## YOUR TASK
Find the line in the entries below that contains "武侠古典 (817, 521)". Repeat it exactly, and every line after it through the line that contains "Image resolution: width=888, height=2576.".

## EXCERPTED RECORDS
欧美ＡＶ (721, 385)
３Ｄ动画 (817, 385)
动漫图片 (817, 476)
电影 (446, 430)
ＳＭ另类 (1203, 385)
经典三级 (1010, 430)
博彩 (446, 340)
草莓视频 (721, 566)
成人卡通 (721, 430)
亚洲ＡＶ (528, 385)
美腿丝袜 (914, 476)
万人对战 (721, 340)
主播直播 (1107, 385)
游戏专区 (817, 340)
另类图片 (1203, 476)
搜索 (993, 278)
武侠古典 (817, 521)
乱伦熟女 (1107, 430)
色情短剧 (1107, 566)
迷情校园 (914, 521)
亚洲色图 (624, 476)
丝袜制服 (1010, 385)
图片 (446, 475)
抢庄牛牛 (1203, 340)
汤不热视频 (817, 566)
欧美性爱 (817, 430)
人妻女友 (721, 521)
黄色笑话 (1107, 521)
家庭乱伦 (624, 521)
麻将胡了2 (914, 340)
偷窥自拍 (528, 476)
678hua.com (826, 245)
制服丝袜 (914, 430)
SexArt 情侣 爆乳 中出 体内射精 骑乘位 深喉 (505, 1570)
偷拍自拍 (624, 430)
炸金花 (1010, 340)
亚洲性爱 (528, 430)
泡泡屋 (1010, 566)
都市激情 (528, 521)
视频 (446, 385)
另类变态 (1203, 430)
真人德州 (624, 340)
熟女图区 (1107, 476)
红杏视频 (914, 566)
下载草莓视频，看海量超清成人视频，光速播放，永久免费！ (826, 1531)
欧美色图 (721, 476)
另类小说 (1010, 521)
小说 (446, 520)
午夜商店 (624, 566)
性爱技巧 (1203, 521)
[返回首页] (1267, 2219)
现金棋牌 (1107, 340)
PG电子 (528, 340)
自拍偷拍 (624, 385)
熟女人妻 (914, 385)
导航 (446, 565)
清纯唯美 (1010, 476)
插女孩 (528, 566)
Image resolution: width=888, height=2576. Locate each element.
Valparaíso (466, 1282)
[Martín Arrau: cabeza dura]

## TASK SOLUTION
武侠古典 (817, 521)
乱伦熟女 (1107, 430)
色情短剧 (1107, 566)
迷情校园 (914, 521)
亚洲色图 (624, 476)
丝袜制服 (1010, 385)
图片 (446, 475)
抢庄牛牛 (1203, 340)
汤不热视频 (817, 566)
欧美性爱 (817, 430)
人妻女友 (721, 521)
黄色笑话 (1107, 521)
家庭乱伦 (624, 521)
麻将胡了2 (914, 340)
偷窥自拍 (528, 476)
678hua.com (826, 245)
制服丝袜 (914, 430)
SexArt 情侣 爆乳 中出 体内射精 骑乘位 深喉 (505, 1570)
偷拍自拍 (624, 430)
炸金花 (1010, 340)
亚洲性爱 (528, 430)
泡泡屋 (1010, 566)
都市激情 (528, 521)
视频 (446, 385)
另类变态 (1203, 430)
真人德州 (624, 340)
熟女图区 (1107, 476)
红杏视频 (914, 566)
下载草莓视频，看海量超清成人视频，光速播放，永久免费！ (826, 1531)
欧美色图 (721, 476)
另类小说 (1010, 521)
小说 (446, 520)
午夜商店 (624, 566)
性爱技巧 (1203, 521)
[返回首页] (1267, 2219)
现金棋牌 (1107, 340)
PG电子 (528, 340)
自拍偷拍 (624, 385)
熟女人妻 (914, 385)
导航 (446, 565)
清纯唯美 (1010, 476)
插女孩 (528, 566)
Image resolution: width=888, height=2576. Locate each element.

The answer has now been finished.